El sacerdote Porfirio Galindo Álvarez fue dimitido del ministerio sacerdotal, luego de que concluyera un proceso penal canónico ordenado y revisado por el Dicasterio para la Doctrina de la Fe del Vaticano. La decisión fue comunicada por el Obispo de la Diócesis de Aguascalientes, Juan Espinoza Jiménez, en una circular dirigida al presbiterio.
En el documento se señala que el sacerdote agotó todos los recursos y apelaciones previstos por el Derecho Canónico, sin embargo, la sentencia fue confirmada. El Obispado aclaró que no dará a conocer las causas de la dimisión, al tratarse de información protegida dentro del proceso canónico, por lo que únicamente informó el resultado final.
A partir de esta resolución, Porfirio Galindo Álvarez ya no podrá celebrar misas, administrar sacramentos ni realizar actos propios del ministerio sacerdotal, salvo la confesión de personas en peligro de muerte, como lo establece la legislación de la Iglesia. Además, el Obispo pidió a los sacerdotes informar si detectan que el exclérigo intenta ejercer funciones sacerdotales o participar de manera indebida en actividades eclesiales.

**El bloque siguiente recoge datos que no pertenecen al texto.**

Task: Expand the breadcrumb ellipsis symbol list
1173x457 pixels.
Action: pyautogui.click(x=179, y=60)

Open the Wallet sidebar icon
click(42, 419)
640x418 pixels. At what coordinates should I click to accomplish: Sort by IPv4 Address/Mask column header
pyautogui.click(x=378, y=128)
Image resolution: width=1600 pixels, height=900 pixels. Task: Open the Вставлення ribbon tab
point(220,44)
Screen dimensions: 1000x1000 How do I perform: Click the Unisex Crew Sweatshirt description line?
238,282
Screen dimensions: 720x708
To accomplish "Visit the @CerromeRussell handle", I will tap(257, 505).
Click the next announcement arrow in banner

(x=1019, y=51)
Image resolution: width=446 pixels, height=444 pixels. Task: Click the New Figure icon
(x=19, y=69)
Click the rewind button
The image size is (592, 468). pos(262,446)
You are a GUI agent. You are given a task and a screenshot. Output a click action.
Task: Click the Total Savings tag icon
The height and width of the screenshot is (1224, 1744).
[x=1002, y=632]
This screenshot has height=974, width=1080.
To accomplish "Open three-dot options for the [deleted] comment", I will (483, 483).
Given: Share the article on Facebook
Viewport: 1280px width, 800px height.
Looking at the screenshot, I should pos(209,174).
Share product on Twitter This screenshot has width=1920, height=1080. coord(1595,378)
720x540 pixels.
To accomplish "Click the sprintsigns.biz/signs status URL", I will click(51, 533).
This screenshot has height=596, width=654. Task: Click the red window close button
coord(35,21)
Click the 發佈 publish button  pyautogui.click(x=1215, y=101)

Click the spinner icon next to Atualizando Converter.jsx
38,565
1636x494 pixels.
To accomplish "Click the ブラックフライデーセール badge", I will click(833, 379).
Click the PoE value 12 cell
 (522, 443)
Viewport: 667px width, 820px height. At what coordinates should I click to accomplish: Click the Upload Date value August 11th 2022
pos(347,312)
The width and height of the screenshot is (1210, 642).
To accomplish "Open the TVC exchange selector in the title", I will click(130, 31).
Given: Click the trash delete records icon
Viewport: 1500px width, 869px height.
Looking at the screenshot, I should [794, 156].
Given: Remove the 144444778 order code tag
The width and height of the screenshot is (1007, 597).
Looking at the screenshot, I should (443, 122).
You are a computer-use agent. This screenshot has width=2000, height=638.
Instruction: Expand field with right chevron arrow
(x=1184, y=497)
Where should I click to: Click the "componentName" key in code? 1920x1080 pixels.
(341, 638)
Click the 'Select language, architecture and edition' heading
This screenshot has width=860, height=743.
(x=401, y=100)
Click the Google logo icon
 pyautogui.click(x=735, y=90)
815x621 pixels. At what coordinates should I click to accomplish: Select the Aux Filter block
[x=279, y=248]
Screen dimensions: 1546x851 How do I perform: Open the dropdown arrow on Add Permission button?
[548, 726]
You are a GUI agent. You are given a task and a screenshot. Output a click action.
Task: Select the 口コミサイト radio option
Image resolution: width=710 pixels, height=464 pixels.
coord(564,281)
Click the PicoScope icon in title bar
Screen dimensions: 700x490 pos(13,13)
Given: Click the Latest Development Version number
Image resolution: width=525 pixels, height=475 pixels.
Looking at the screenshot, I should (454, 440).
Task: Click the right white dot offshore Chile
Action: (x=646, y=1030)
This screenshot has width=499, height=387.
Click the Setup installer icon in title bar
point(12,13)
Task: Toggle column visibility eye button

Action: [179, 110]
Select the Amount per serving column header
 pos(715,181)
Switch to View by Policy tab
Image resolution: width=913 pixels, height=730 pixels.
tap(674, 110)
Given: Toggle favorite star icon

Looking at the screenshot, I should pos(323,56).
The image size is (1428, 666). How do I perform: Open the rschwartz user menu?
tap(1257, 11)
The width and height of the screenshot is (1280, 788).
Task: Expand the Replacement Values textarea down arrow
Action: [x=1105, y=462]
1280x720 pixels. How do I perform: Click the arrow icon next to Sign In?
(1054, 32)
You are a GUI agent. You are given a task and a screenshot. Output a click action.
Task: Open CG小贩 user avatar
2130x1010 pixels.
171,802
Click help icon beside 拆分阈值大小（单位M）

Cabe destacar que la dimisión del estado clerical es una de las sanciones más severas que contempla la Iglesia Católica y puede imponerse, tras un proceso canónico, por delitos considerados de especial gravedad, entre ellos abusos sexuales contra menores o personas vulnerables, determinados delitos sexuales, herejía, apostasía, cisma y otras faltas graves contra los sacramentos o la disciplina eclesiástica.
Finalmente, el Obispo llamó a los sacerdotes a vivir su ministerio con coherencia, buscar ayuda ante cualquier crisis personal y orar por Porfirio Galindo Álvarez.